How can a Container help you? A Container is a tool for lightweight virtualization. Like Virtual box and VM ware, a Container allows your single computer to act like multiple computers while only using operating system-level virtualization. A Container makes it easier for you to pack, ship, and execute your program with its framework and dependencies in one package. By containerizing the application platform and its dependencies, differences in OS distributions and underlying infrastructure are abstracted away. But how exactly does operating-system-level virtualization do this, and what makes it useful?
Operating-system-level virtualization is where your computer kernel allows the existence of multiple isolated user-space instances. These user-space instances enable applications and users to feel like they have a complete set of computer resources at their disposal, all within the host operating system.

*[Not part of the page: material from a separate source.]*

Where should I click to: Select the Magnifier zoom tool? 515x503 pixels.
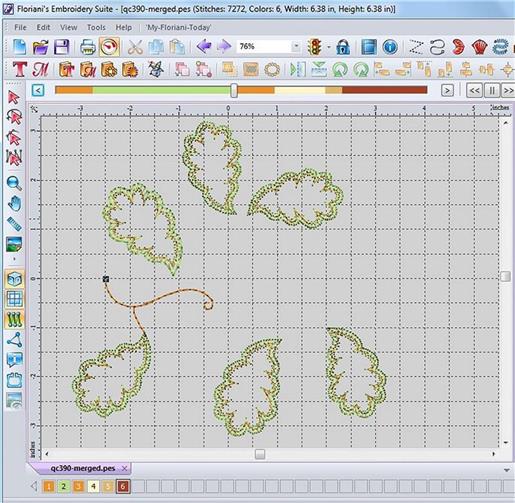click(14, 183)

Several capabilities must be present for OS-level virtualization to function.
The first capability required for OS-level virtualization to function is the change root function, also known as chroot, created in Linux 1979. Chroot is a command which causes a different directory to be the new root directory. The operating system boots up from the root directory, so changing the root directory enables a different operating system to boot up on a device.
Two additional capabilities are now central parts of enabling OS-level virtualization, Namespaces and Control groups.

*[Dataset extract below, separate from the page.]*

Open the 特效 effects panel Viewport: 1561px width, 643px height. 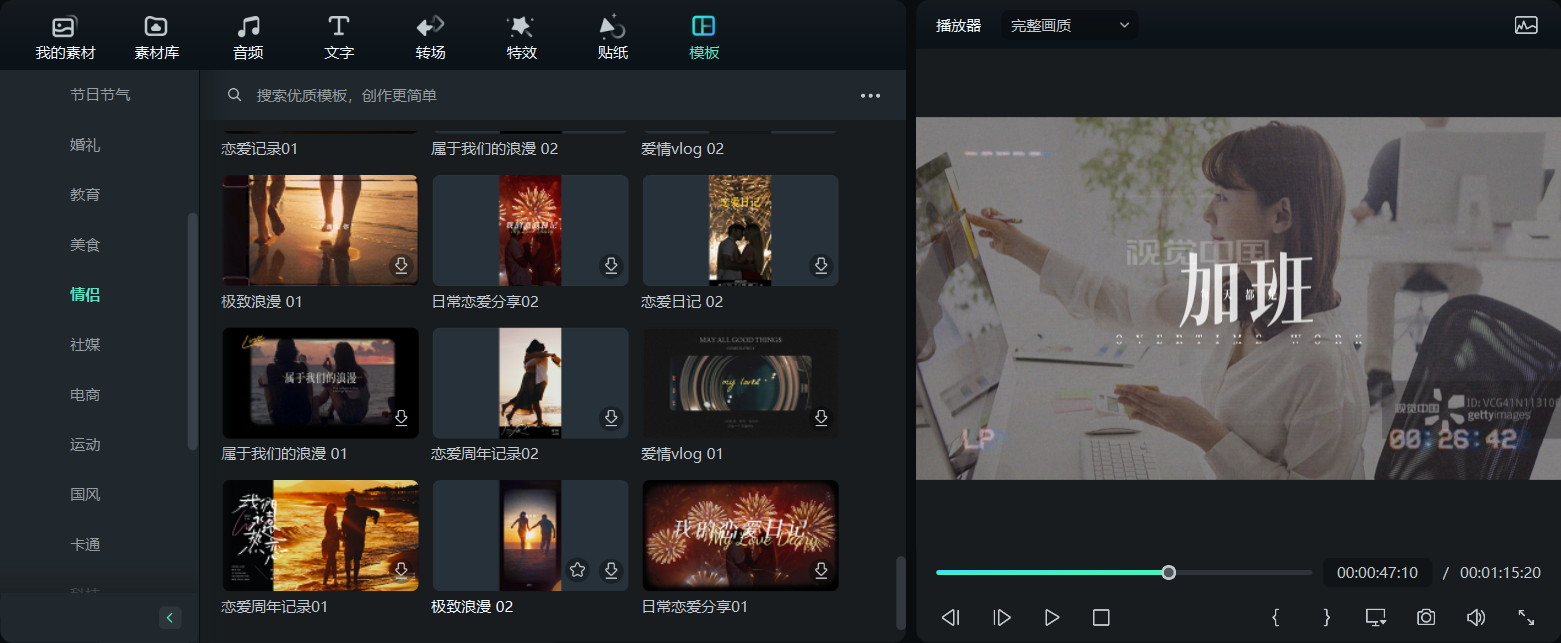point(521,38)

Namespace’s limit what each user-space can see by providing isolation. Containers use namespaces of various kinds to provide the seclusion that is needed to remain portable and refrain from affecting the host system. Each aspect of a container runs in a separate namespace, which has limited access.
1. In a pid namespace you become a process identified by a PID # and your children are other processes. All the other programs outside of this tree not visible within the namespace.
2. In a mount namespace you can mount and unmount filesystems without affecting the host filesystem. This allows you to have a totally different set of devices mounted (usually less).
3. In a network namespace you can run programs on any port you want without it conflicting with what’s already running.
Control group (Cgroup)
Cgroup provides resource limitations and reporting capabilities within the container space.
Control group commonly manage:
- Network Bandwidth
In this article, you have learned a little about containers. You learned how OS-level virtualization creates the illusion of multiple user-spaces on a single computer and how Namespace isolates the user-space from the underline host. In addition, Cgroup gives you the ability to limit resources within your containers like CPU or memory. When considering which tool to use in your future software development projects, I hope you remember the benefits that Containers provide and how its lightweight virtualization could lighten your load.